▸ **Page extract**
□ □ □ □

Saturday, July 13, 2013

Silvestri: High Drama and the Dark Side of PDAs in Marin County


See Article: High Drama and the Dark Side of PDAs in Marin County

Controversy about Priority Development Areas (PDAs) in Marin has been in the news. After more than a year of growing public protest, focused mostly on two communities: Marinwood and Manzanita / Tam Valley / Almonte, the Board of Supervisors (BOS) reversed their long standing position and voted this week to remove the PDA designations from those areas.

This leaves three other unincorporated areas as designated PDAs: the Strawberry Village area, the Gateway Shopping Center community in Marin City and the California Park area of San Rafael (other than the fact that in 2007 the BOS designated the entire 101 corridor a PDA, subject to the zoning and planning of the incorporated cities it encompasses).

The only other specific PDA designations remaining in Marin are in the city of San Rafael: downtown at the bus depot and at the Civic Center.

PDAs are land use zoning designations that the Board of Supervisors assigned to these areas in 2007 in the interest of promoting higher density growth and as part of an application for federal and state transportation funds that were designed to encourage that kind of development (the ABAG/MTC “FOCUS” program).

Recently, those designated areas became a part of Plan Bay Area, the regional planning initiative created by the Association of Bay Area Governments (ABAG) and the Metropolitan Transportation Commission (MTC), in response to the passage of SB375 in 2008. But, again, the PDAs were not something imposed on Marin by higher authorities or Plan Bay Area. They were willingly volunteered by our BOS in the hopes of getting grants.
 

San Rafael was also responsible for creating its two PDAs. Of late, the San Rafael Planning Commission has vigorously opposed growing community objections to moving forward with developing their PDAs to the fullest extent possible (hundreds of units of 3 to 5 story high, high density, multifamily and mixed use development), regardless of the outsized impacts on infrastructure capacity, schools, or traffic congestion.

□ □ □ □

▸ **Data shown**
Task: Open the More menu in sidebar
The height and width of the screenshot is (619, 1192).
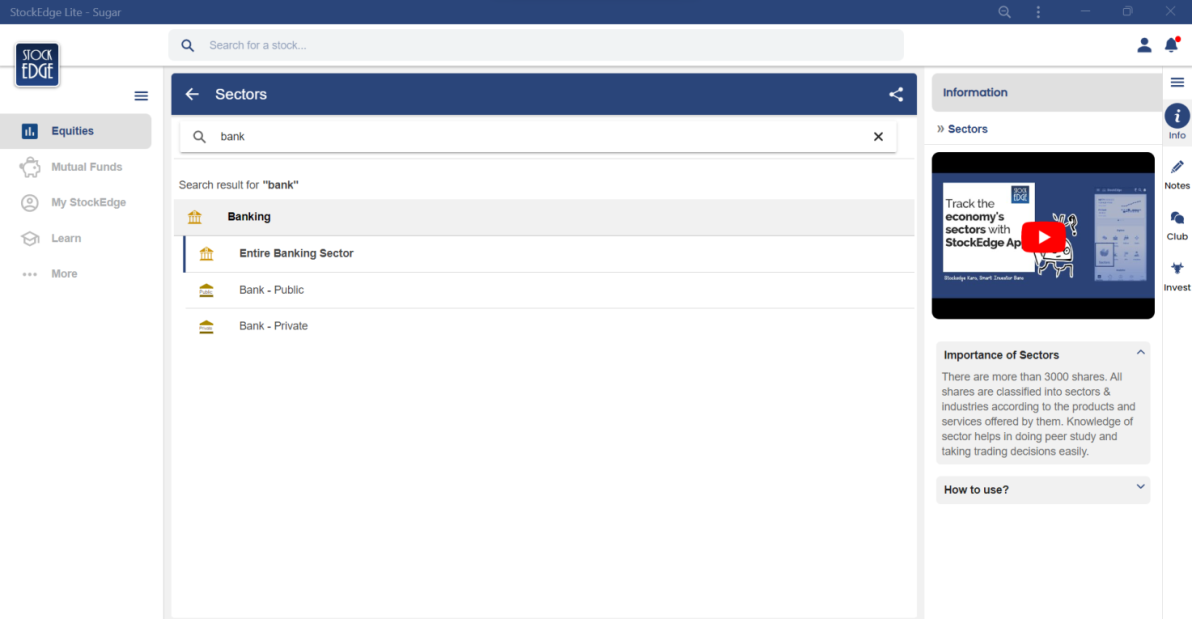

□ □ □ □

▸ **What to do**
1. Can you write out the stretch of the Marin PDA article from "This leaves three" through "the Civic Center." again, substituting "Transit Center" for "Civic Center"?
2. According to the Marin PDA article, in what year did the Board of Supervisors assign the PDA designations?
3. Which unincorporated areas does the Marin PDA article say remain designated as PDAs after this week's vote? List them all.

▸ **Answer list**
1.
This leaves three other unincorporated areas as designated PDAs: the Strawberry Village area, the Gateway Shopping Center community in Marin City and the California Park area of San Rafael (other than the fact that in 2007 the BOS designated the entire 101 corridor a PDA, subject to the zoning and planning of the incorporated cities it encompasses).

The only other specific PDA designations remaining in Marin are in the city of San Rafael: downtown at the bus depot and at the Transit Center.

2. 2007

3.
- The Strawberry Village area
- The Gateway Shopping Center community in Marin City
- The California Park area of San Rafael